-- Instructions for the task --
Please retype the part of the listing that opens with the line containing "Given: Choose full package installation mode" and closes with the line containing "will tap(1084, 240).", including both of those lines.

-- Provided entries --
· · · · ·

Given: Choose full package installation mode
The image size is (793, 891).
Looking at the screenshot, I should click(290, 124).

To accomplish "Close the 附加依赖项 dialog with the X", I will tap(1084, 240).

· · · · ·

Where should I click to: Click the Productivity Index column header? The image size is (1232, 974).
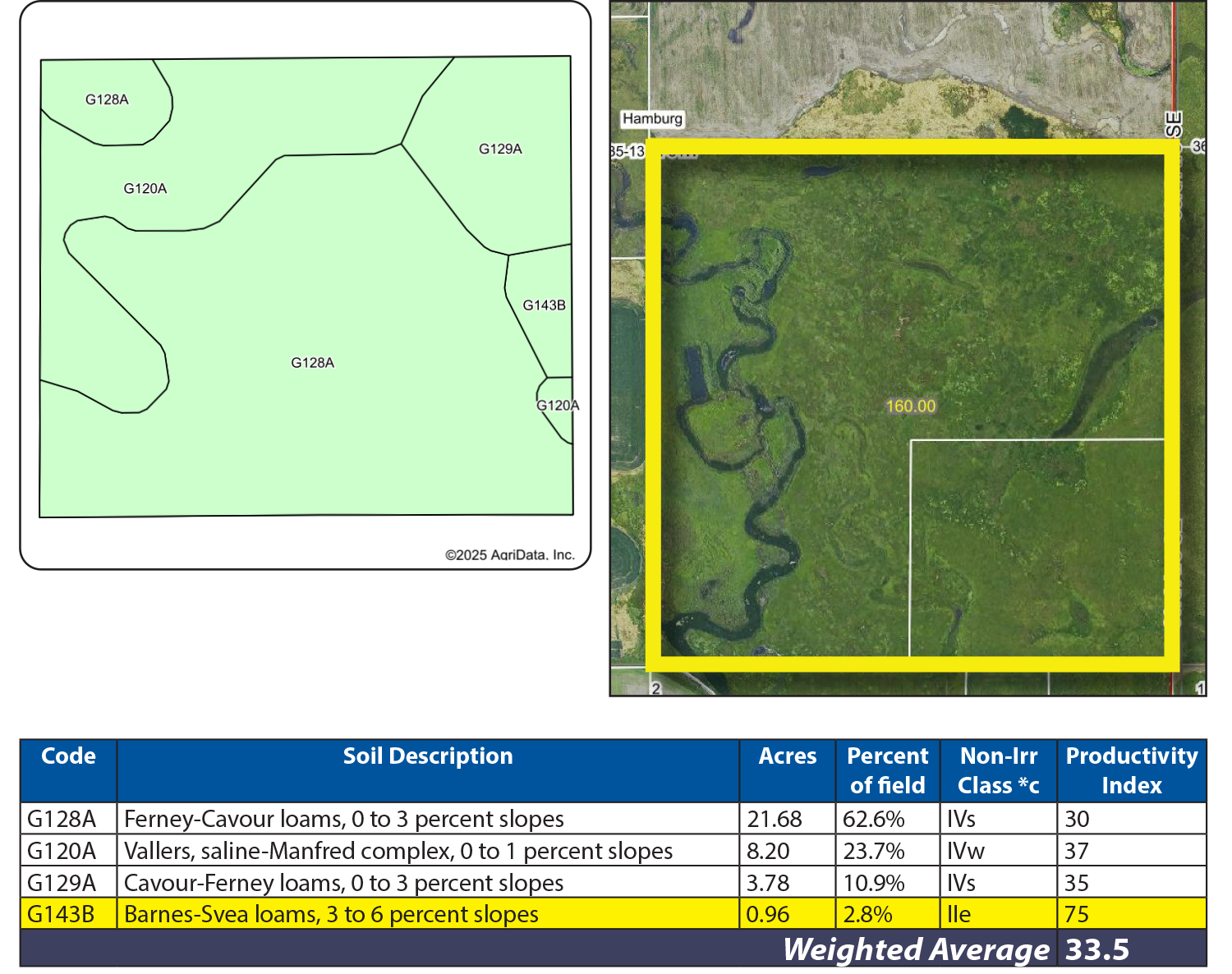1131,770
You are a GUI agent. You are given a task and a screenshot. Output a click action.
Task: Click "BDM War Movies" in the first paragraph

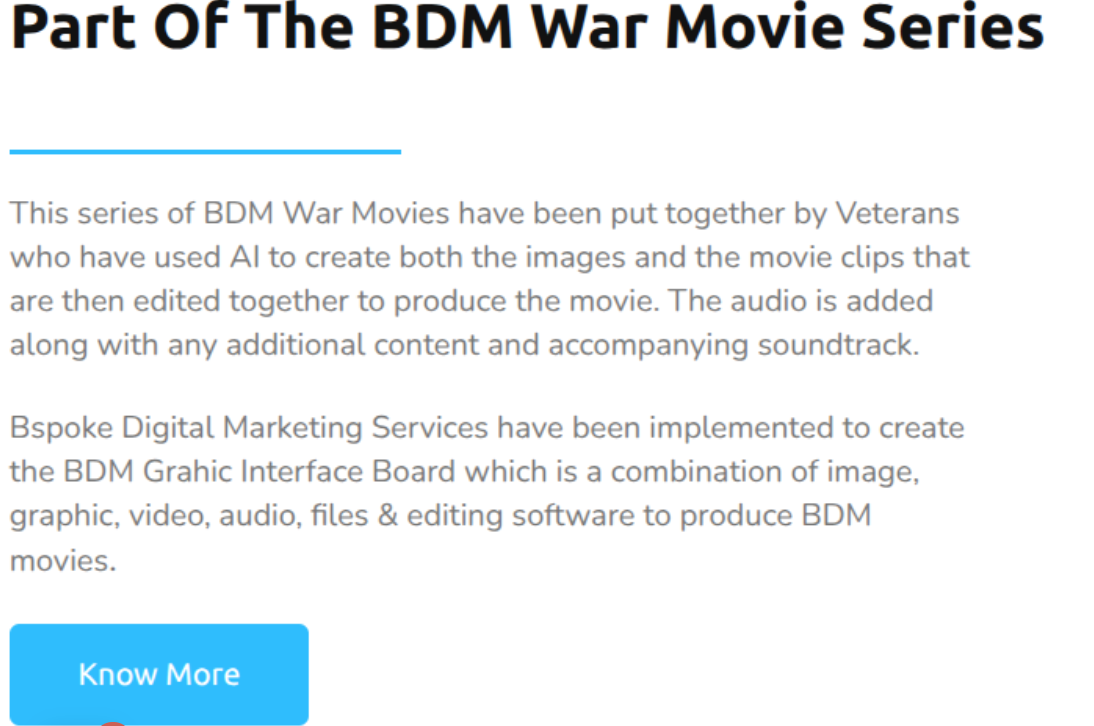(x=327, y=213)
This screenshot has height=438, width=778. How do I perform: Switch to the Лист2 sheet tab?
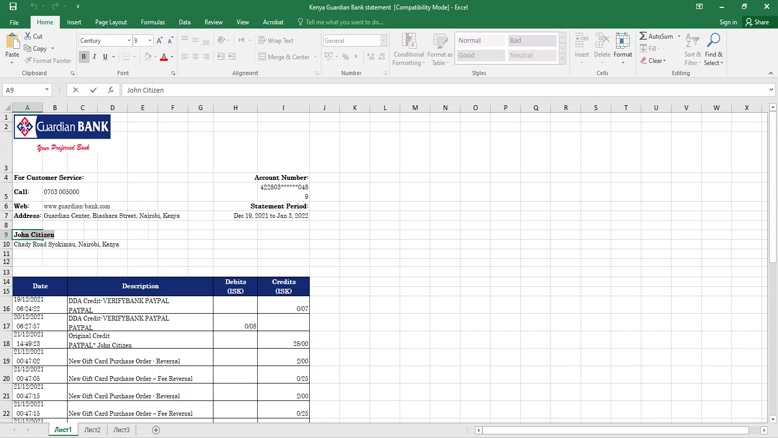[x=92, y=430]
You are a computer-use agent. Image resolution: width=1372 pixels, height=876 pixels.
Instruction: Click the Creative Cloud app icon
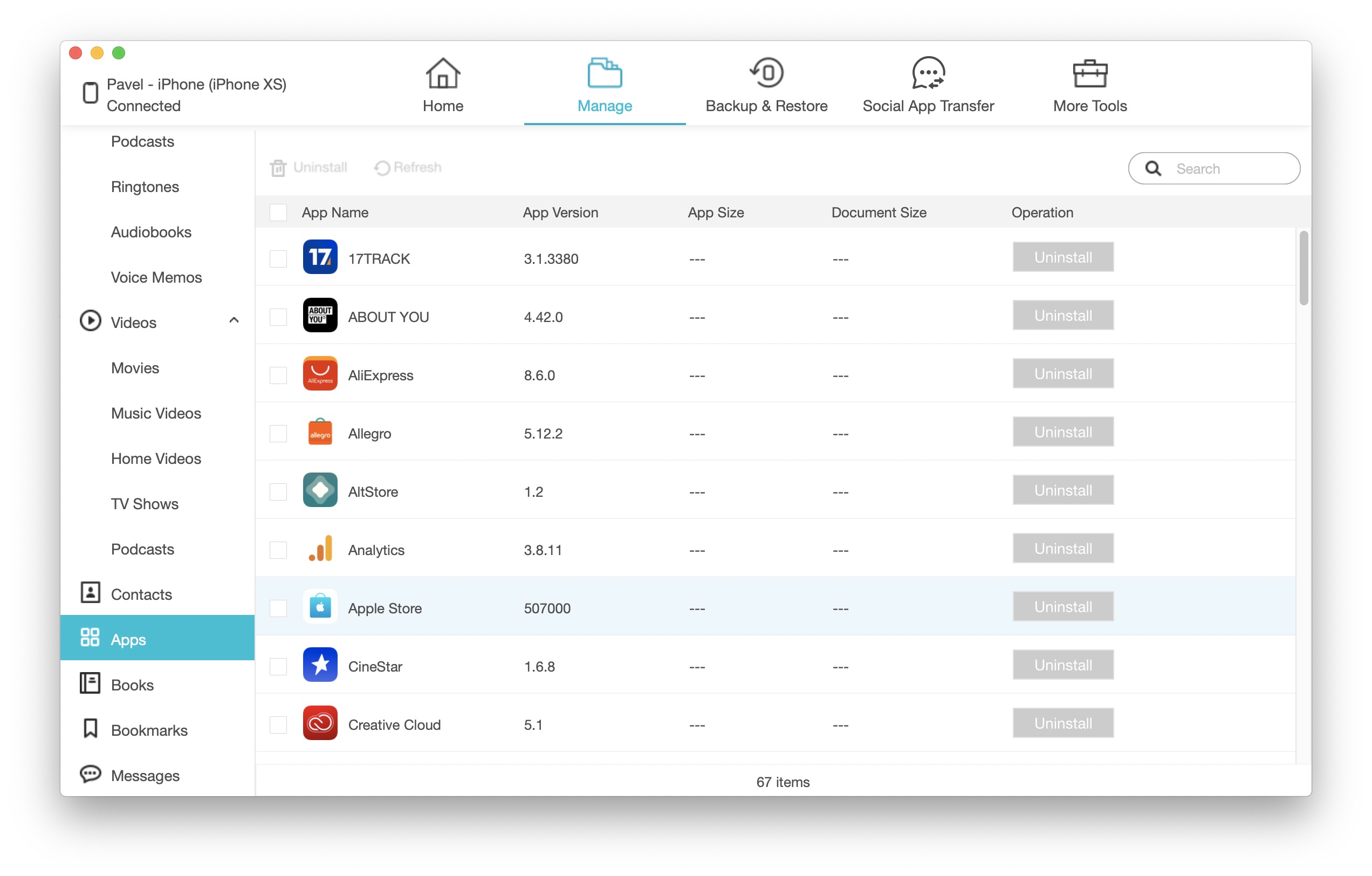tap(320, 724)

· · · · ·

-- Right answer --
Given: Choose full package installation mode
The image size is (793, 891).
Looking at the screenshot, I should click(290, 124).

To accomplish "Close the 附加依赖项 dialog with the X", I will tap(1084, 240).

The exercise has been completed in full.